Longevity isn’t something that runs in my immediate family. My mother was just 59 and my dad was 66 when they died. My oldest brother, Rocky Hill, died at 54, he would have been 68 on Monday. As near as I can tell, I am living on borrowed time.

Life is precious and fleeting. What happens to us after our earthly vessels expire? Séances and ghost stories would have us believe there is existence after death.

My mother, QuoVada Hill, believed that death was just the next step in the great adventure of life. She had many beliefs that were not quite mainstream. Her specialty was astrology. She often said astrology was not a religion one believed in, but a science one studied.

She cast horoscopes based on the exact time and date a person was born. In the early 1970s she had a radio show on K-HOT, Madera’s local AM station. The opening introduction of each episode was a spooky trill of music and then the words “Astro-Analysis by QuoVada … (in an echo chamber)”

Then she would report, sign by sign, what events would transpire the following week. She was eerily accurate, or so her listeners claimed.

She came by the job almost by accident. One day, radio disc jockey Ross Thornton tried to phone an out-of-town astrologer and was unsuccessful. Mom called the station and told Thornton of her talents.

She then gave him what she called a thumbnail sketch of his personality based on his sun sign. The sun signs are the 12 houses of the zodiac that are established by a person’s birth date.

The personal horoscopes she cast for clients took into account the exact positions of all the planets at the moment they were born. How much of what she wrote was based on her views and how much relied on planetary positions is anybody’s guess.

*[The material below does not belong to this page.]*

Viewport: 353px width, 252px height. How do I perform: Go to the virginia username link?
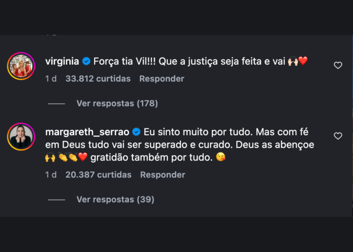[x=63, y=62]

I truly wish she had lived long enough to experience the Internet. She mistrusted early computers that controlled medical billing and public utilities. But she would have come to love the World Wide Web. She subscribed to magazines containing charts of the precise locations of the planets. None of it made sense to me. Had she had access to the Internet, she would not have needed the magazines.

At the end of each segment, she would identify a local celebrity born under the current sun sign. She spent a great deal of time seeking out the birthdays of local people and keeping records in short-hand notebooks.

She and my brother Brian had a very special connection. One night, they took the Zener psychic card test. Zener is a deck of five cards with a square, circle, star, plus sign and wavy lines printed on them. Brian looked at the cards and Mom concentrated on the images. She consistently got four out of the five cards correct. She also got a bad headache. She was a bit spooky at times.

Spend all the time you can with your moms. Once they are gone, they are gone for a long time.

Have a happy Mother’s Day and a great weekend.